## Task
In the data below, locate the line containing "You are a GUI" and the line containing "The width and height of the screenshot is (267, 187).", then retype both and everything between them exactly. Pictures are not part of the copy.
---- Exercise data
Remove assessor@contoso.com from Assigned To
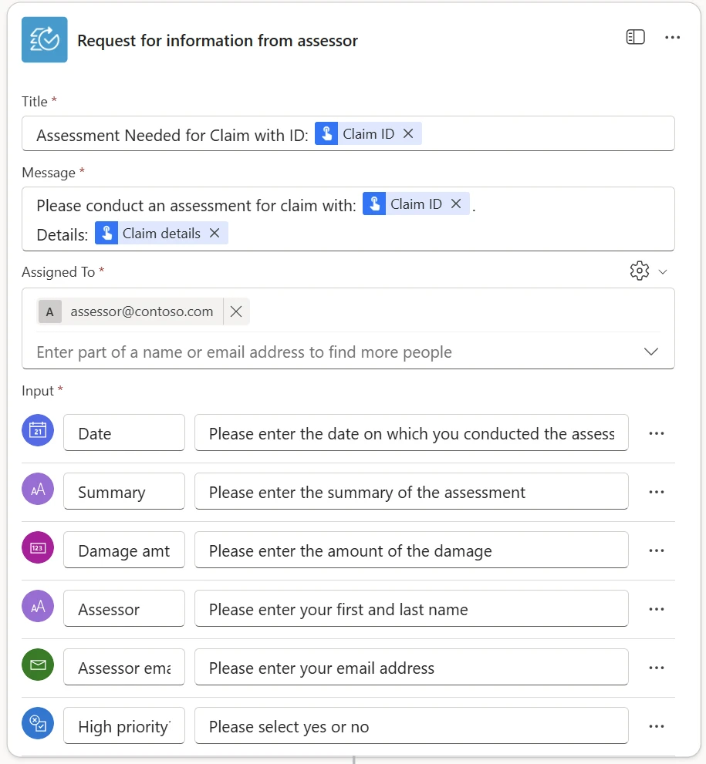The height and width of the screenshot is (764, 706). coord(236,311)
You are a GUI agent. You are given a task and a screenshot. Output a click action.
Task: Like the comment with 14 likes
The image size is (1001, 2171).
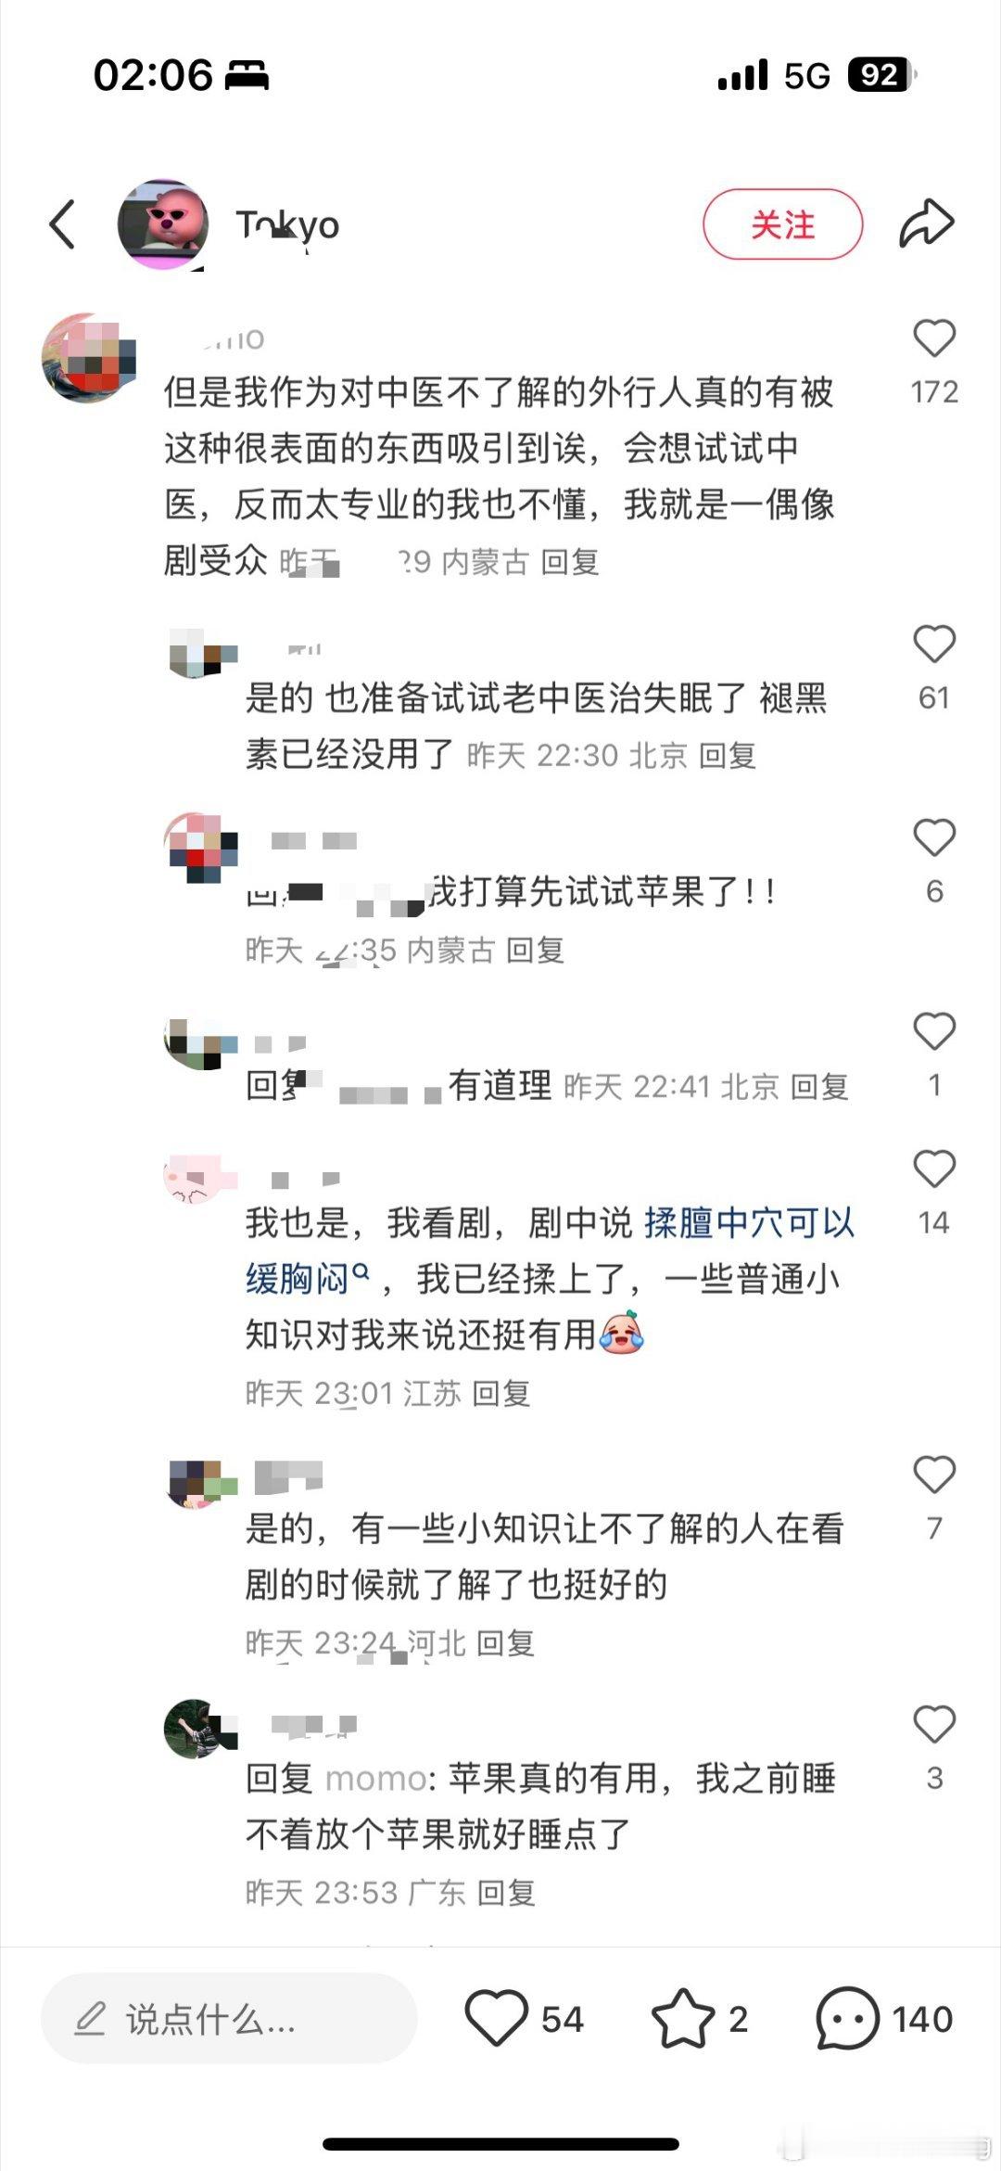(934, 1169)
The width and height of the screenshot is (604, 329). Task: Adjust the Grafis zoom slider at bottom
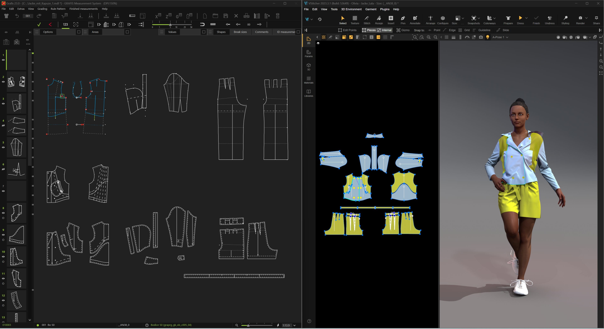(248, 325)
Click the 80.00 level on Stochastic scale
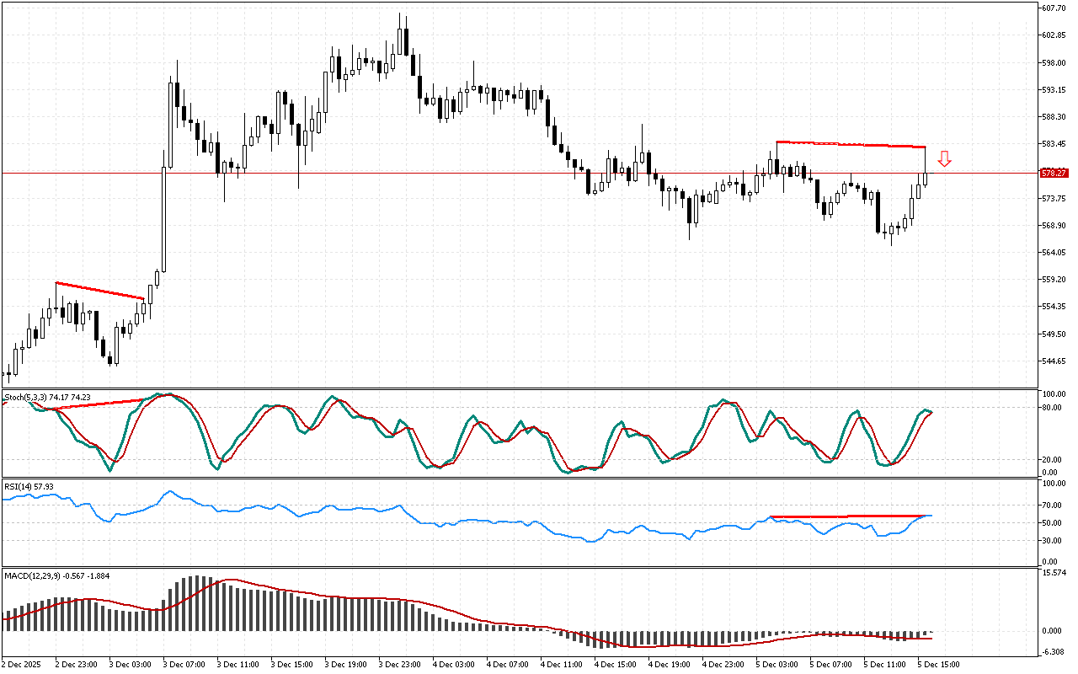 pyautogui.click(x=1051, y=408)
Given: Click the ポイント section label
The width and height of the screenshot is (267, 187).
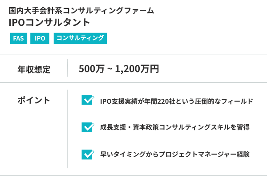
--------
---- Exercise data
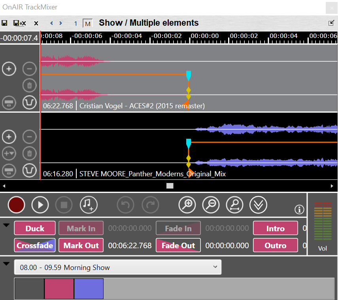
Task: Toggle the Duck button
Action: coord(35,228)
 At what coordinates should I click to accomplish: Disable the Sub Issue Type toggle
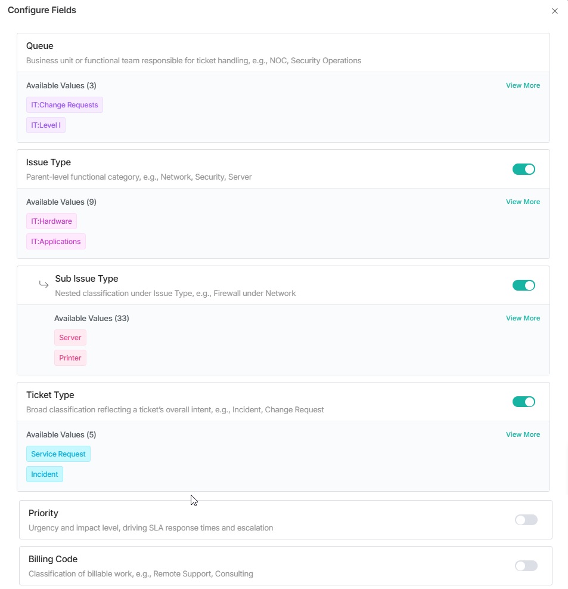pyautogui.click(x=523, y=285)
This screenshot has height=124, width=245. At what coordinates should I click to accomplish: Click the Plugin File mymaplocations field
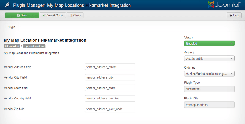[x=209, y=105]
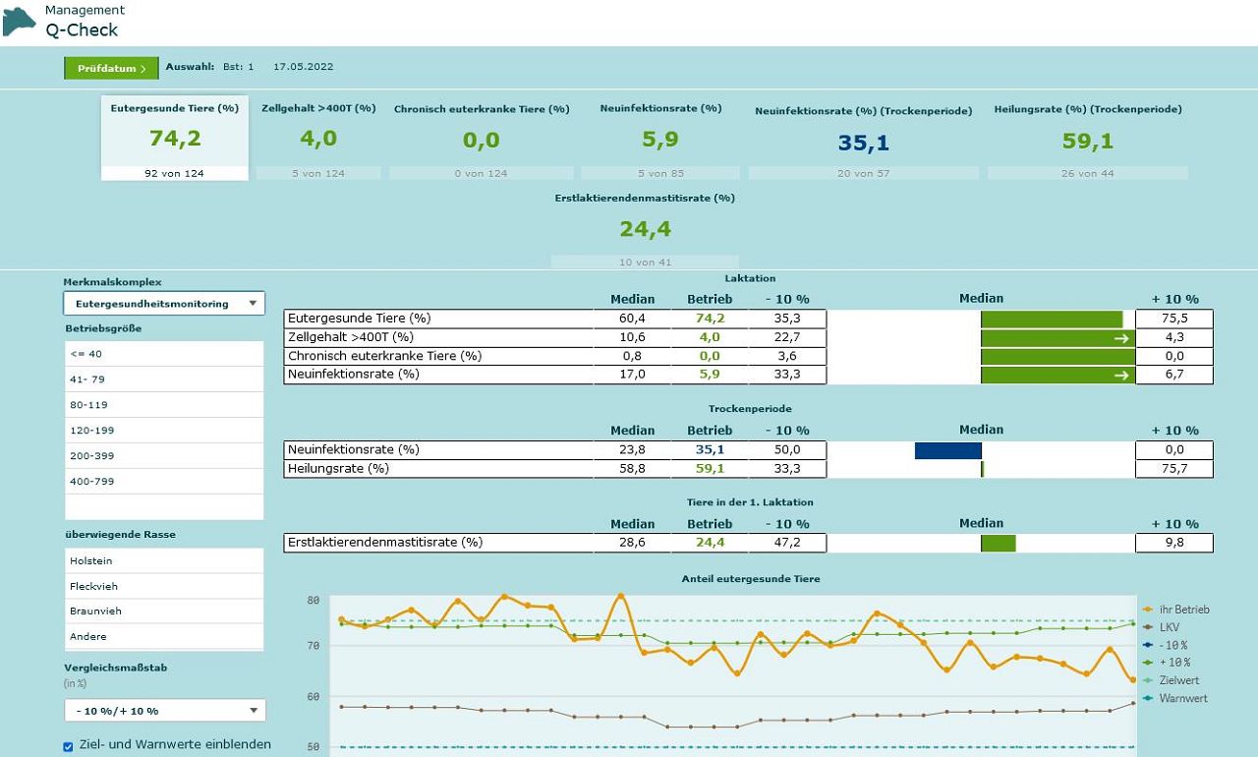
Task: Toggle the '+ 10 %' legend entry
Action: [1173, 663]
--------
## Answer section
You are a GUI agent. You are given a task and a screenshot. Output a click action.
Task: Like the comment with 14 likes
The image size is (1001, 2171).
(934, 1169)
The width and height of the screenshot is (604, 329). Task: Adjust the Grafis zoom slider at bottom
(248, 325)
Click the 80.00 level on Stochastic scale
 pyautogui.click(x=1051, y=408)
Given: Click the ポイント section label
The width and height of the screenshot is (267, 187).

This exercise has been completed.